> [Available data]
[Start of Attachment]

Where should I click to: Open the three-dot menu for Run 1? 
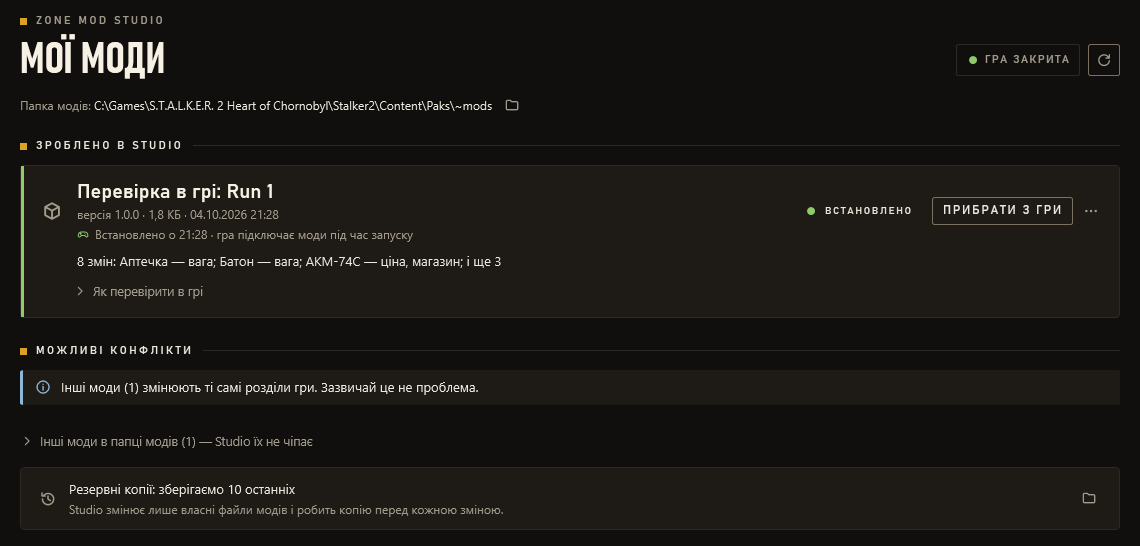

[End of Attachment]
[Start of Attachment]

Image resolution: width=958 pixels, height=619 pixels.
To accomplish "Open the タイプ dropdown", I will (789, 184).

[End of Attachment]
[Start of Attachment]

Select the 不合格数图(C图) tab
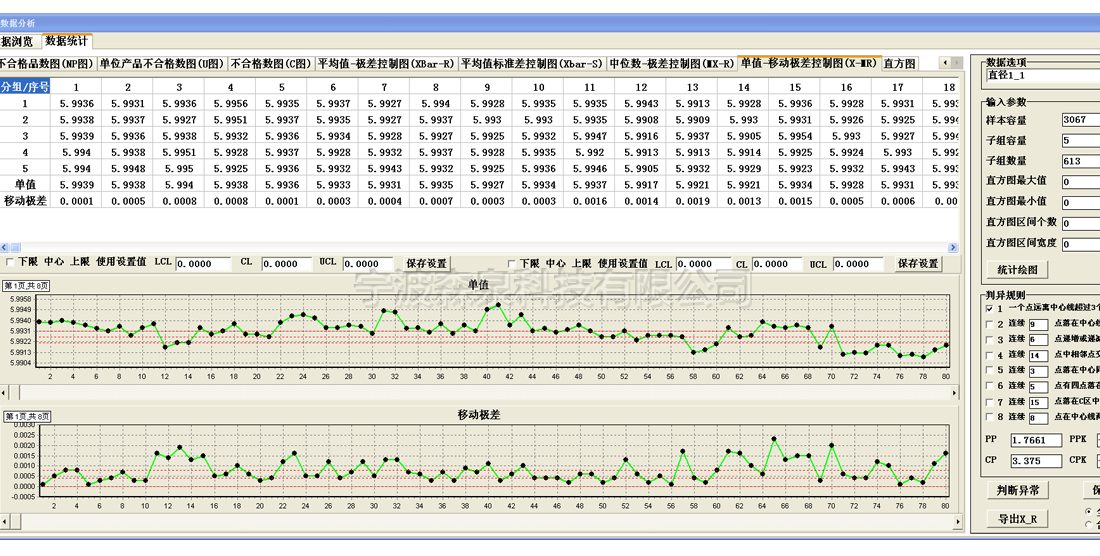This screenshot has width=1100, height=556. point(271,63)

[End of Attachment]

> [What you will do]
Whenever the word "Open" appears in a line of the listing, report that line.

> [Response]
Where should I click to: Open the three-dot menu for Run 1? 
To accomplish "Open the タイプ dropdown", I will (789, 184).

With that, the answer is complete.